(Records from a data collection)
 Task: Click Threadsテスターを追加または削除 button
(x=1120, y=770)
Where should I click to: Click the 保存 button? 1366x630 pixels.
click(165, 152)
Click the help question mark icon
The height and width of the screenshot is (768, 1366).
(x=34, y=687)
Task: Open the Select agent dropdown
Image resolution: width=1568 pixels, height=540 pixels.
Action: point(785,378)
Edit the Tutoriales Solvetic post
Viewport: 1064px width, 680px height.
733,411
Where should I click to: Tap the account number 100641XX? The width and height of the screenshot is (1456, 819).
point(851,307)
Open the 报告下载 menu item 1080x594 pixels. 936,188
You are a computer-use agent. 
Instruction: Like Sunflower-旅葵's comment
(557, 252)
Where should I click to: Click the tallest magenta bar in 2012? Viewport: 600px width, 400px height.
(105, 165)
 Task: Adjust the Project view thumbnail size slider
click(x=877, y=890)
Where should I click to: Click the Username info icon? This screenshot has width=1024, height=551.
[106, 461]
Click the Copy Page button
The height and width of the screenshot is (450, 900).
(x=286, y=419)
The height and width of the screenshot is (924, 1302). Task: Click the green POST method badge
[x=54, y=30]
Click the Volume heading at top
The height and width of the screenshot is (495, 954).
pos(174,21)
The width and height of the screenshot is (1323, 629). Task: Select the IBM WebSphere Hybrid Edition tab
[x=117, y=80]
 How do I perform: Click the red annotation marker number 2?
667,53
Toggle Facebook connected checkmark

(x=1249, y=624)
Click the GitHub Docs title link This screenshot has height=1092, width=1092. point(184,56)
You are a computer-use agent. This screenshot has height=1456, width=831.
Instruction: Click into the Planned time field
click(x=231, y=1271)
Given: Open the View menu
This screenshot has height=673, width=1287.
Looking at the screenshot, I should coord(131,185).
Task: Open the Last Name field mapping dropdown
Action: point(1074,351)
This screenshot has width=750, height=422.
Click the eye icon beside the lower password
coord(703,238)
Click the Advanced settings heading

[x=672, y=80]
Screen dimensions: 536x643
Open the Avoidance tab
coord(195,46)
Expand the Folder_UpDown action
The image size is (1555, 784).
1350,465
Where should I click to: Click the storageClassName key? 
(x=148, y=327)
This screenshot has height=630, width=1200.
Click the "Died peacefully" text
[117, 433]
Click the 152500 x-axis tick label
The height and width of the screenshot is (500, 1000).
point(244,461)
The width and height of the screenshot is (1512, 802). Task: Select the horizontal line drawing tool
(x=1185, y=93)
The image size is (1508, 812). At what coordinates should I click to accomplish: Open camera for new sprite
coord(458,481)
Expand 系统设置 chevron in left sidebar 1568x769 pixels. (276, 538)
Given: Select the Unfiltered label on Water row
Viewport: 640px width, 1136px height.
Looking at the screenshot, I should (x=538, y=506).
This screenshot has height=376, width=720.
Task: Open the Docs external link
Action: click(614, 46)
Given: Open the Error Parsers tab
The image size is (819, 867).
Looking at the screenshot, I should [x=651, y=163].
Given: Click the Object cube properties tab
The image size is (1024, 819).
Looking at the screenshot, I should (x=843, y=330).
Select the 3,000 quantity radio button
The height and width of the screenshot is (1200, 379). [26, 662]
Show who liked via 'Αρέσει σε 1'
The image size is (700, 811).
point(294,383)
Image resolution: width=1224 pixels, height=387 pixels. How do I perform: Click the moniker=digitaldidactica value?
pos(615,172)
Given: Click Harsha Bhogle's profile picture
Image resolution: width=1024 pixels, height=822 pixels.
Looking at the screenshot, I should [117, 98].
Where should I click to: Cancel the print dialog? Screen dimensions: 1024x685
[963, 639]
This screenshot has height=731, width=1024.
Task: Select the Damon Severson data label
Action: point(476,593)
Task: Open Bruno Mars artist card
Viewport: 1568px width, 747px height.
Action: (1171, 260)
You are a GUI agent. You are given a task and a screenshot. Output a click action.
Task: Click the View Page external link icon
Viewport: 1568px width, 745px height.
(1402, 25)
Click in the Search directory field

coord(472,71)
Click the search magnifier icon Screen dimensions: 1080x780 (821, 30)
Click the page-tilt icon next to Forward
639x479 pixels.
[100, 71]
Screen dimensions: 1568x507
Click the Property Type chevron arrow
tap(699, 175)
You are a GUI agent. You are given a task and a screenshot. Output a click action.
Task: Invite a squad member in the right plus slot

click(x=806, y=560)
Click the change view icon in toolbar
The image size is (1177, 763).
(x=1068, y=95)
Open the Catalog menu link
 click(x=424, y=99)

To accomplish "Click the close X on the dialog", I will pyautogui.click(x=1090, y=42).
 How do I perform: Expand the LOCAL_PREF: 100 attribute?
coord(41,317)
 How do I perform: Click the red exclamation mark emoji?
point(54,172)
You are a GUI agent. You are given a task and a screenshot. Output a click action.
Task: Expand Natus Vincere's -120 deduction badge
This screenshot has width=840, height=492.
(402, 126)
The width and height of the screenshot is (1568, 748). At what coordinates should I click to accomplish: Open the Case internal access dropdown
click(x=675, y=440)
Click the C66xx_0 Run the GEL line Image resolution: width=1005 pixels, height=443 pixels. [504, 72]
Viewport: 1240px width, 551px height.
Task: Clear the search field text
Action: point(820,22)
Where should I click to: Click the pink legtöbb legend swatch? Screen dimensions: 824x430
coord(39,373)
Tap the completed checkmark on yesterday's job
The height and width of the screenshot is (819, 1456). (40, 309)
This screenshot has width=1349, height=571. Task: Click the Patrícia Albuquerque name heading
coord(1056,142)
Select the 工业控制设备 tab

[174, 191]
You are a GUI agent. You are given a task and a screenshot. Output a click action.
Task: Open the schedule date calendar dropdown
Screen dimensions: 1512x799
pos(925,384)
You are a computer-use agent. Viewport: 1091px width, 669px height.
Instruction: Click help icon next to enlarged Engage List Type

● **AIM OF THE TASK**
In this exercise, the data above is to be printed exactly.

● **ANSWER BOX**
 Task: Click Threadsテスターを追加または削除 button
(x=1120, y=770)
Where should I click to: Click the 保存 button? 1366x630 pixels.
click(165, 152)
Click the help question mark icon
The height and width of the screenshot is (768, 1366).
(x=34, y=687)
Task: Open the Select agent dropdown
Image resolution: width=1568 pixels, height=540 pixels.
Action: point(785,378)
Edit the Tutoriales Solvetic post
Viewport: 1064px width, 680px height.
733,411
Where should I click to: Tap the account number 100641XX? The width and height of the screenshot is (1456, 819).
point(851,307)
Open the 报告下载 menu item 1080x594 pixels. 936,188
You are a computer-use agent. 
Instruction: Like Sunflower-旅葵's comment
(557, 252)
Where should I click to: Click the tallest magenta bar in 2012? Viewport: 600px width, 400px height.
(105, 165)
 Task: Adjust the Project view thumbnail size slider
click(x=877, y=890)
Where should I click to: Click the Username info icon? This screenshot has width=1024, height=551.
[106, 461]
Click the Copy Page button
The height and width of the screenshot is (450, 900).
(x=286, y=419)
The height and width of the screenshot is (924, 1302). Task: Click the green POST method badge
[x=54, y=30]
Click the Volume heading at top
The height and width of the screenshot is (495, 954).
pos(174,21)
The width and height of the screenshot is (1323, 629). Task: Select the IBM WebSphere Hybrid Edition tab
[x=117, y=80]
 How do I perform: Click the red annotation marker number 2?
667,53
Toggle Facebook connected checkmark

(x=1249, y=624)
Click the GitHub Docs title link This screenshot has height=1092, width=1092. point(184,56)
You are a computer-use agent. This screenshot has height=1456, width=831.
Instruction: Click into the Planned time field
click(x=231, y=1271)
Given: Open the View menu
This screenshot has height=673, width=1287.
Looking at the screenshot, I should coord(131,185).
Task: Open the Last Name field mapping dropdown
Action: point(1074,351)
This screenshot has width=750, height=422.
Click the eye icon beside the lower password
coord(703,238)
Click the Advanced settings heading

[x=672, y=80]
Screen dimensions: 536x643
Open the Avoidance tab
coord(195,46)
Expand the Folder_UpDown action
The image size is (1555, 784).
1350,465
Where should I click to: Click the storageClassName key? 
(x=148, y=327)
This screenshot has height=630, width=1200.
Click the "Died peacefully" text
[117, 433]
Click the 152500 x-axis tick label
The height and width of the screenshot is (500, 1000).
point(244,461)
The width and height of the screenshot is (1512, 802). Task: Select the horizontal line drawing tool
(x=1185, y=93)
The image size is (1508, 812). At what coordinates should I click to accomplish: Open camera for new sprite
coord(458,481)
Expand 系统设置 chevron in left sidebar 1568x769 pixels. (276, 538)
Given: Select the Unfiltered label on Water row
Viewport: 640px width, 1136px height.
Looking at the screenshot, I should (x=538, y=506).
This screenshot has height=376, width=720.
Task: Open the Docs external link
Action: click(614, 46)
Given: Open the Error Parsers tab
The image size is (819, 867).
Looking at the screenshot, I should [x=651, y=163].
Given: Click the Object cube properties tab
The image size is (1024, 819).
Looking at the screenshot, I should (x=843, y=330).
Select the 3,000 quantity radio button
The height and width of the screenshot is (1200, 379). [26, 662]
Show who liked via 'Αρέσει σε 1'
The image size is (700, 811).
point(294,383)
Image resolution: width=1224 pixels, height=387 pixels. How do I perform: Click the moniker=digitaldidactica value?
pos(615,172)
Given: Click Harsha Bhogle's profile picture
Image resolution: width=1024 pixels, height=822 pixels.
Looking at the screenshot, I should [117, 98].
Where should I click to: Cancel the print dialog? Screen dimensions: 1024x685
[963, 639]
This screenshot has height=731, width=1024.
Task: Select the Damon Severson data label
Action: point(476,593)
Task: Open Bruno Mars artist card
Viewport: 1568px width, 747px height.
Action: (1171, 260)
You are a GUI agent. You are given a task and a screenshot. Output a click action.
Task: Click the View Page external link icon
Viewport: 1568px width, 745px height.
(1402, 25)
Click in the Search directory field

coord(472,71)
Click the search magnifier icon Screen dimensions: 1080x780 (821, 30)
Click the page-tilt icon next to Forward
639x479 pixels.
[100, 71]
Screen dimensions: 1568x507
Click the Property Type chevron arrow
tap(699, 175)
You are a GUI agent. You are given a task and a screenshot. Output a click action.
Task: Invite a squad member in the right plus slot

click(x=806, y=560)
Click the change view icon in toolbar
The image size is (1177, 763).
(x=1068, y=95)
Open the Catalog menu link
 click(x=424, y=99)

To accomplish "Click the close X on the dialog", I will pyautogui.click(x=1090, y=42).
 How do I perform: Expand the LOCAL_PREF: 100 attribute?
coord(41,317)
 How do I perform: Click the red exclamation mark emoji?
point(54,172)
You are a GUI agent. You are given a task and a screenshot. Output a click action.
Task: Expand Natus Vincere's -120 deduction badge
This screenshot has width=840, height=492.
(402, 126)
The width and height of the screenshot is (1568, 748). At what coordinates should I click to accomplish: Open the Case internal access dropdown
click(x=675, y=440)
Click the C66xx_0 Run the GEL line Image resolution: width=1005 pixels, height=443 pixels. [504, 72]
Viewport: 1240px width, 551px height.
Task: Clear the search field text
Action: point(820,22)
Where should I click to: Click the pink legtöbb legend swatch? Screen dimensions: 824x430
coord(39,373)
Tap the completed checkmark on yesterday's job
The height and width of the screenshot is (819, 1456). (40, 309)
This screenshot has width=1349, height=571. Task: Click the Patrícia Albuquerque name heading
coord(1056,142)
Select the 工业控制设备 tab

[174, 191]
You are a GUI agent. You are given a task and a screenshot. Output a click action.
Task: Open the schedule date calendar dropdown
Screen dimensions: 1512x799
pos(925,384)
You are a computer-use agent. Viewport: 1091px width, 669px height.
Instruction: Click help icon next to enlarged Engage List Type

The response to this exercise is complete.